Meguet stood up. Standing brought her into the stifling light, but movement helped her think. In this case, thinking proved futile. She dropped her face in her hands, saw the fierce light behind her eyes. “I don’t know how to believe you.” She lifted her head, blinking the mage’s face clear again. “I don’t know what’s truth and what’s lie, between you and the firebird.”
“You don’t have to trust me,” he said simply. “You’re entirely at my mercy. No one knows where you are. Brand would guess his father’s court. If he remembers Saphier at all. You can threaten me with that sorcery, but if you hurt me you will only be forced to care for me so that I won’t die, so that I can take you home…”

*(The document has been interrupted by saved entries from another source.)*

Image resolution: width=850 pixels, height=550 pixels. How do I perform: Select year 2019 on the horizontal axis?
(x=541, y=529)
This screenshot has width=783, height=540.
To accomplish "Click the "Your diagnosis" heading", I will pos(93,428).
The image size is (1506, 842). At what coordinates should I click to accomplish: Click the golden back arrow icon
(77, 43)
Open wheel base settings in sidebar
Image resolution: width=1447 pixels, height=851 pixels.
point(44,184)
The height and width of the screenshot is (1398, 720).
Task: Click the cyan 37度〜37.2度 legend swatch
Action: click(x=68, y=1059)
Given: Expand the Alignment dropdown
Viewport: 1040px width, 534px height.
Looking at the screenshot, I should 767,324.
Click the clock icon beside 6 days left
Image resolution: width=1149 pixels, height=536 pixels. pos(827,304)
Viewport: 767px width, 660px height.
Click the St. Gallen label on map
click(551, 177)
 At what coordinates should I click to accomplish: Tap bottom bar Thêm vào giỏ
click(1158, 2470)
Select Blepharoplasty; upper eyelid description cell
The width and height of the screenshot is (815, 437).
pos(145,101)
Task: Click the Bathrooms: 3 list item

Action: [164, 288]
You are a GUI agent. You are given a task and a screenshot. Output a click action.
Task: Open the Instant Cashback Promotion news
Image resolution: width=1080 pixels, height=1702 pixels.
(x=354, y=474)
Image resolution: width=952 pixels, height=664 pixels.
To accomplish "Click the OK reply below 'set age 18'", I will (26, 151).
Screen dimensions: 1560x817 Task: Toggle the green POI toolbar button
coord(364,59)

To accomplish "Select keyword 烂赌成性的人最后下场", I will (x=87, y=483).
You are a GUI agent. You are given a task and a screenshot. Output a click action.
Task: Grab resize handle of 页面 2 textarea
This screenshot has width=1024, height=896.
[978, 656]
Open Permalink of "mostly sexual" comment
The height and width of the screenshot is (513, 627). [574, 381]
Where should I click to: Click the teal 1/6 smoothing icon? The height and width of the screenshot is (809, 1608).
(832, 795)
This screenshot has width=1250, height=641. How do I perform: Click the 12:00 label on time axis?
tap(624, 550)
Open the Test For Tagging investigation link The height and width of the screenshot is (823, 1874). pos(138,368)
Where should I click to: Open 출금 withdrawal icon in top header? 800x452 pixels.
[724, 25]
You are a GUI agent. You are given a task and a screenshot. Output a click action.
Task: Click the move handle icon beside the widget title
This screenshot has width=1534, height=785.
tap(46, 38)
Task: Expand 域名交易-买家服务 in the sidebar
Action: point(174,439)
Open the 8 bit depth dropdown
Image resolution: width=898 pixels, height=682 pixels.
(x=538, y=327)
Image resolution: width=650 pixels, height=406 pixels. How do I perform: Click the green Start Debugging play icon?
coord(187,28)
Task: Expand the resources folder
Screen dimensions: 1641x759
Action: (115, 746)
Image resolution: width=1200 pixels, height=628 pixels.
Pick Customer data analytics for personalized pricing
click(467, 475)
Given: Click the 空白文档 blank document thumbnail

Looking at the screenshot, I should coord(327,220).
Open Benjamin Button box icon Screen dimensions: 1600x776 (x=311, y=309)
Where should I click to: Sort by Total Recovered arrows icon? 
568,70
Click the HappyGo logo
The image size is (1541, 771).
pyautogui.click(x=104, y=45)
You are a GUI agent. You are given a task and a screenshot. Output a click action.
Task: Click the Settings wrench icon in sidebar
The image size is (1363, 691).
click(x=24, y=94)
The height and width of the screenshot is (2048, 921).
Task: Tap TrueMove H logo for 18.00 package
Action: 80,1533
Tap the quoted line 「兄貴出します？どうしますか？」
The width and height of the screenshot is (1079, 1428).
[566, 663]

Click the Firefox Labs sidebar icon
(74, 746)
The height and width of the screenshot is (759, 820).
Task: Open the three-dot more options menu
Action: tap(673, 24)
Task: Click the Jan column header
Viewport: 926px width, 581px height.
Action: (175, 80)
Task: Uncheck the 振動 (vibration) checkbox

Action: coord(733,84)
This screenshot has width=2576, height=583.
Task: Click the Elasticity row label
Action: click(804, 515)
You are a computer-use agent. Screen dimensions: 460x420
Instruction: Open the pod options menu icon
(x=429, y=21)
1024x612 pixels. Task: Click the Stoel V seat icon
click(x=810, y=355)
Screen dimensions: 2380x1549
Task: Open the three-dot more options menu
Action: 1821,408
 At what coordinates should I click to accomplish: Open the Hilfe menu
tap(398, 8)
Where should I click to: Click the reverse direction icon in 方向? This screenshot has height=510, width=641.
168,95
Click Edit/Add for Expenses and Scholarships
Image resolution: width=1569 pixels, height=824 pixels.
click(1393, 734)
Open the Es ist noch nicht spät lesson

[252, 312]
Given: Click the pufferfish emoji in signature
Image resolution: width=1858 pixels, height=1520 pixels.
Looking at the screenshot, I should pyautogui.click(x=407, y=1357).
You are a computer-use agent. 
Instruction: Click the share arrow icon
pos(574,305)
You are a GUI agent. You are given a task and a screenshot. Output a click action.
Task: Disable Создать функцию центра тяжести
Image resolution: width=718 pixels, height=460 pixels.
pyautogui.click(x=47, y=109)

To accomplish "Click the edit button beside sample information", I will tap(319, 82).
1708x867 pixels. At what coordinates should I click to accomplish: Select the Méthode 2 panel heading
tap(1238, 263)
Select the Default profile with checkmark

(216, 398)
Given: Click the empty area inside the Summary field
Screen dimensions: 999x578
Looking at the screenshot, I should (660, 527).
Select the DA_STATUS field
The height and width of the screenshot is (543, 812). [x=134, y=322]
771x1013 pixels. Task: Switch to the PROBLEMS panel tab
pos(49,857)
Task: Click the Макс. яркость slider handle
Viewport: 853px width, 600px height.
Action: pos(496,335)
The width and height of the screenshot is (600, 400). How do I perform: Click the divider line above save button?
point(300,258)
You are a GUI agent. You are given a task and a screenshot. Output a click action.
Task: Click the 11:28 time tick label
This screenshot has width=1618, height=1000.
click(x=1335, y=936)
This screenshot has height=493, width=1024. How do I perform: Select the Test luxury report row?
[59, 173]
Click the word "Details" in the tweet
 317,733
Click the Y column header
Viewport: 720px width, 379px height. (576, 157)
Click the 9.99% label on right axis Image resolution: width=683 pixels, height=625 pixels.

“And if the key is the real one?” she demanded, torn. “You’ll vanish with it, leave me stranded here among the dragons. Why should you take the trouble to return me, and face my cousin and the firebird again?”
“It can’t be the true key.” He turned his face restlessly away from her. “Your cousin is too shrewd.”
She knelt, chipped a piece of ice with the crystal, and put it to his lips. There was color in his face now, a feverish glitter in his eyes. “Why,” she asked abruptly, frowning down at him, “did you pick that rose for me?”
“Because,” he said softly, “you made me remember what words like honor and courage mean. Why did you pick up the rose instead of the sword?”
She sighed, defeated. “I wish I knew.” She turned, lifted the dripping icicle out of his boot. She held the boot upside-down; the key dropped out onto the ground.
He picked it up, studied it curiously. He traced the crescent moon of ivory with his forefinger, and then the letter that clung in gold to the dark of the moon. She watched his face.